Пауль Шмидт - Переводчик Гитлера
Но все это было бесполезно; чехи для Гитлера были как красная тряпка для быка. В то время я приписывал это его австрийскому прошлому, тогда как теперь связываю его безрассудную ярость по отношению к чехам с теорией, что у самого него текла чешская кровь в жилах. Уже в начале января я слышал, как в Канцелярии поговаривали, что Гитлер решил ликвидировать чешское государство. Я был взволнован этим известием, потому что сам лично во время Судетского кризиса не раз переводил для Чемберлена заверения Гитлера, будто проблема Судет составляет его последнее территориальное требование. Фраза «Нам не нужны чехи», произнесенная во Дворце спорта, все еще звучала у меня в ушах. Гитлер и Чемберлен уверили друг друга, что «полны решимости разобраться и с другими вопросами… путем консультаций».
Если так явно отреклись от Чемберлена, который являлся образцом дружественной политики по отношению к рейху; если этого человека, пользовавшегося большим уважением во всем мире (включая Германию, что я видел своими глазами), поставили в смешное положение, разорвав все обещания, письменные или устные, и с вызовом бросив к его ногам, то день расплаты не мог быть далеким.
Мое понимание истинных намерений Гитлера подтвердило подоплеку кампании в прессе, развязанной против остатков Чехословакии, и объявление независимости Словакии и Западной Украины. Я не удивился, когда за несколько дней до 13 марта узнал, что ввод войск на чешскую территорию был назначен на раннее утро 15 марта.
Гаха и Хвалковский также видели приближение катастрофы, и это была их отчаянная попытка в последнюю минуту спасти свою страну. Они искали встречи с Гитлером, который согласился принять их в Берлине. На вокзале их встретили со всеми почестями, которые положено оказывать главам государств; когда они приехали в Канцелярию, там их приветствовала группа телохранителей СС, а оркестр СС исполнил полковой марш; и последним штрихом иронии судьбы стал обход Гахой почетного караула.
В мрачном кабинете Гитлера реальность ситуации проявилась в этом контрасте еще более разительным образом. Здесь не было места доверительной беседе одного человека с другим. Присутствовало много людей, но Гаха, Хвалковский и остальные, даже Геринг и Риббентроп, были аудиторией, а Гитлер оратором.

+---+

■ **ЦЕЛЬ 1**
На какое время, согласно тексту о переводчике Гитлера, был назначен ввод войск на чешскую территорию?

■ **ПЕРЕЧЕНЬ ЗАПИСЕЙ**
+---+

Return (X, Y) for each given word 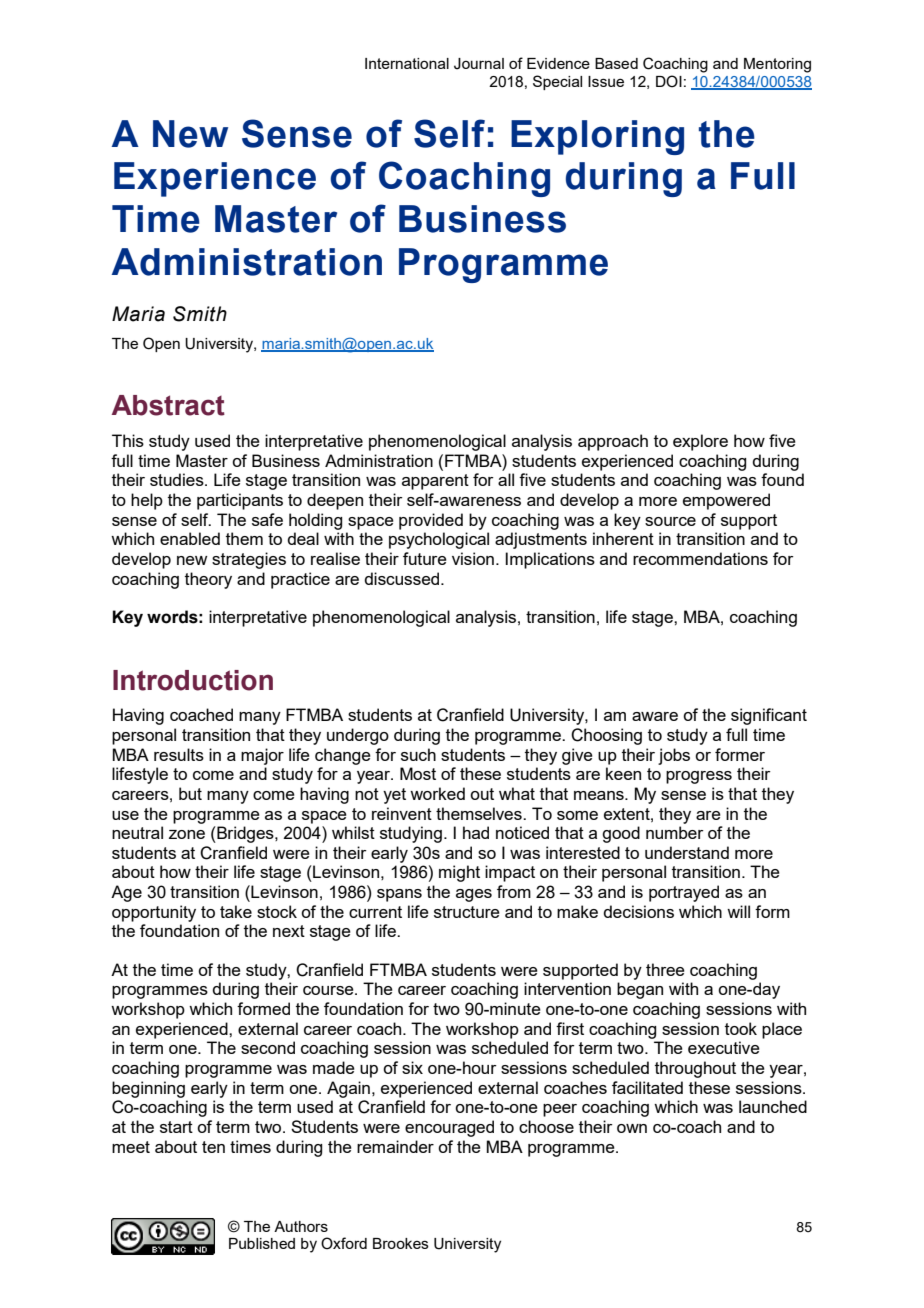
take (236, 911)
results (179, 754)
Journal (479, 64)
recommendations (700, 558)
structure (467, 912)
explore (700, 442)
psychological (439, 540)
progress (699, 777)
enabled (190, 538)
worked (437, 793)
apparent (435, 482)
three (665, 969)
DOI (669, 81)
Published (262, 1243)
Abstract (168, 405)
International (407, 63)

+---+

■ **ЦЕЛЬ 2**
Замените в записях выше «word» на «term» и приведите все записи полностью, больше ничего не меняя. Изображения в ответ не включайте.

■ **ОЖИДАЕМЫЙ ОТВЕТ 1**
На раннее утро 15 марта.

■ **ОЖИДАЕМЫЙ ОТВЕТ 2**
Return (X, Y) for each given term 
take (236, 911)
results (179, 754)
Journal (479, 64)
recommendations (700, 558)
structure (467, 912)
explore (700, 442)
psychological (439, 540)
progress (699, 777)
enabled (190, 538)
worked (437, 793)
apparent (435, 482)
three (665, 969)
DOI (669, 81)
Published (262, 1243)
Abstract (168, 405)
International (407, 63)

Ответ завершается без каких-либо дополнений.